I was watching The 5th Element this morning and could not believe how bad the set dressing was. The apartment of Korban Dallas (Bruce) is filled with plastic junk.

The space guns are ridiculous.

The costumes are horrible – like way horrible.

Dan Weil was the mastermind on production design for 5th Element. His other works include King Arthur (which totally misses the entire point of the Arthur legend) and was a limp attempt to replicate a period look. He achieved a Disney quality on King Arthur. But then, wasn’t Disney involved on that project?

He also did the design on Blood Diamond. Whatever that was. Was a designer needed on that movie?

Apparently the man likes to do musicals with French titles. Hmmmmm. That might explain some of his color schemes. Horrible. Another example of someone who would not work in the business if he didn’t have friends giving him a job. Most teenage girls would give you the same stuff this guy comes up with.

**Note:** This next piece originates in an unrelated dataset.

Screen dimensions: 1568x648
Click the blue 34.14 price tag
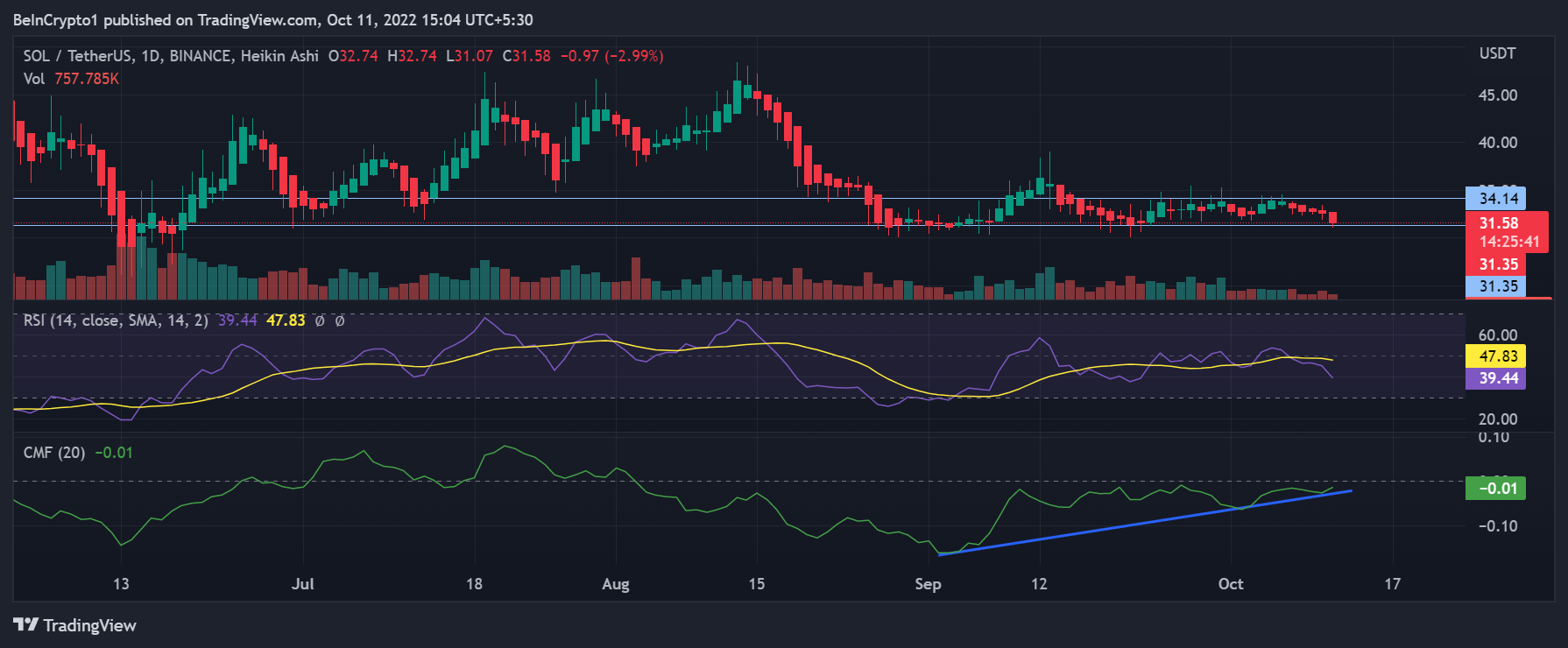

I look at the fuzzy dice and pink plastic crap hanging from the rear view mirror of Bruce’s taxi and I wonder if maybe they were trying to achieve the ultimate anti-Blade Runner. They got it.

Production Design is one of the most critical elements of a film.
There are many more monster designers out there destroying multi million dollar budgets.

Who else does a terrible job? Let's hear it!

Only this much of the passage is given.